• Excerpted records:

******

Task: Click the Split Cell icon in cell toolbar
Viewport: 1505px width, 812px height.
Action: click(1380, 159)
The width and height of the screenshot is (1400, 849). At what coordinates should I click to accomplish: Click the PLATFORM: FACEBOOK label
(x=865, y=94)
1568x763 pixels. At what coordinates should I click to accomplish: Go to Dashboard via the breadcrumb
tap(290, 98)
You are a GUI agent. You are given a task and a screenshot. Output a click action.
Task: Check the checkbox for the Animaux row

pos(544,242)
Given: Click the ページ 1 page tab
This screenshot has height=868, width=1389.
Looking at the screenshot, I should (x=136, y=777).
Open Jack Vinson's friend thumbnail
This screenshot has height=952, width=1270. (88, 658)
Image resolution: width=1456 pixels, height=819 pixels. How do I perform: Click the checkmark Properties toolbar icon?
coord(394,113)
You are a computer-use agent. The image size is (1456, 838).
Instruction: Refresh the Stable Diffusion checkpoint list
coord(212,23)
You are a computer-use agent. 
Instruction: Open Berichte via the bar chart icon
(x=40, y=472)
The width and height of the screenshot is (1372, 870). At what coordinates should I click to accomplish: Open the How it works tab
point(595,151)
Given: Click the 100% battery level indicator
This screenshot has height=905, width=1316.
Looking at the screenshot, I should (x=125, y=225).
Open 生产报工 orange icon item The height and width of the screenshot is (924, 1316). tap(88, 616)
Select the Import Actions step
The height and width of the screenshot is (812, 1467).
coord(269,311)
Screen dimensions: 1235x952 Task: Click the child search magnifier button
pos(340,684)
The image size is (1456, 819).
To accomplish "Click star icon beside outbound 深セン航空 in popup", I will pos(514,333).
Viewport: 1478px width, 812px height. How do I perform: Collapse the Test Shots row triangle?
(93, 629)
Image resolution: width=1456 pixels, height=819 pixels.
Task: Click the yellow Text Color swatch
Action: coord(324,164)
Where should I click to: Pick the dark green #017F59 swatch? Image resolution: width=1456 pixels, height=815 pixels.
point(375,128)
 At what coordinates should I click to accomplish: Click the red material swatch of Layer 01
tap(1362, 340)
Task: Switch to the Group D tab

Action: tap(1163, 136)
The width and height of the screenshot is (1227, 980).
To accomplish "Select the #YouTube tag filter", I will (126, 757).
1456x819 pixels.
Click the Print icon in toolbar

******

• Try it:
Say how many lines of the material above contain the string "computer". Write nothing but the number.

• Worked solution:
2